– Этот дом, который принадлежал моим предкам, был моим, но, увы, я его лишился.
– Это была моя жена, которую я любил, но она навеки для меня потеряна.
– Должность, которую я надеялся получить и ради которой интриговал, досталась моему сопернику, человеку ненавистному мне.
Во всем этом выражается заблуждение, а результат заблуждения есть шока
, скорбь. Но у того, чье «Я» стало всем сущим, не может быть заблуждений, а потому не может быть и скорби. Он не говорит:– Я, Девадатта, лишился этого дома. Какая беда!
Он говорит:
– Я, Девадатта, лишился этого дома, зато он достался Харишчандре. Это удача.
Я
не могу ничего лишиться – все ко мне же перейдет. И не могу я плакать из-за того, что моя жена умерла и потеряна для меня, потому что она, на самом деле, вовсе не потеряна для меня, а так же близка, как всегда, – она ведь по-прежнему мое «Я», она в моем «Я» и после смерти, как была, когда я руками мог ощутить ее тело.
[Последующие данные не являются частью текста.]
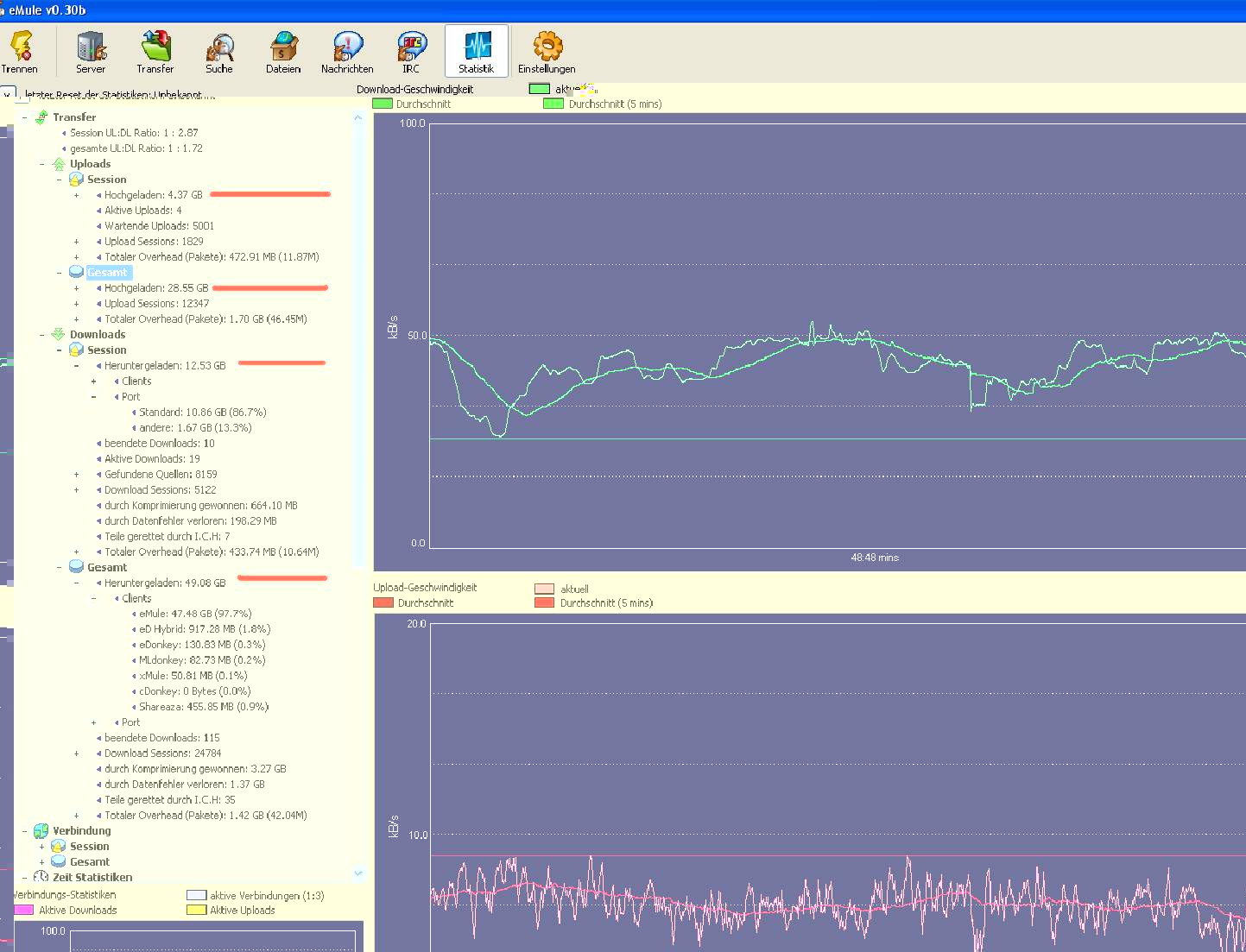Click the green download 'Durchschnitt (5 mins)' swatch
1246x952 pixels.
(x=553, y=104)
Я не могу потерять мое «Я». Мой сын разочаровал меня? Пошел собственным путем, а не моим, но он же не разочаровал свое «Я», которое есть и мое «Я», он разочаровал только оболочку, клетку, ментальную камеру, в которой я заключен. Видение Единого «Я» рассеивает все различия; беспредельный покой, беспредельная любовь, беспредельное милосердие, беспредельная терпимость составляют саму природу сильной души, увидевшей Бога. Грех, порок, болезни, мерзости мира не в силах отравить его ум или оттолкнуть его симпатию; склоняясь, чтобы поднять грешника из помойки, в которой тот барахтается, он не отшатывается от грязи, марающей его руки; слезы не застилают ему глаза, когда он вытаскивает вопящего страдальца из пучины боли; он поднимает его, как отец ребенка, который споткнулся, упал в грязь и плачет; ребенок предпочитает думать, будто плачет от ушиба, отец же знает, что ребенок не ушибся, поэтому не огорчается, но и ребенка не бранит, а берет на руки и успокаивает его воображаемую боль. Такая душа стала Богом, могучим и любящим, готовым прийти на помощь и спасти, такая душа не плачет от слабости, не добавляет к океану людских слез еще и свои. Будда не плакал при виде страданий мира, он отправился спасать его. И, конечно же, такая душа не будет горевать от ударов, которые внешний мир как будто наносит ее внешнему «я»; ибо как может горевать Он, тот, кто есть вся эта Вселенная? Для его сознания боль ничтожного личного «я» есть то же, что боль раздавленного муравья для царя, в раздумье шагающего по саду, неся на своих плечах бремя судьбы целых народов. Даже если бы он пожелал, он не сможет печалиться из-за себя, ибо должен думать о том, как облегчить печаль целого мира; его собственная радость ничто для него, ибо он распоряжается радостью всей Вселенной.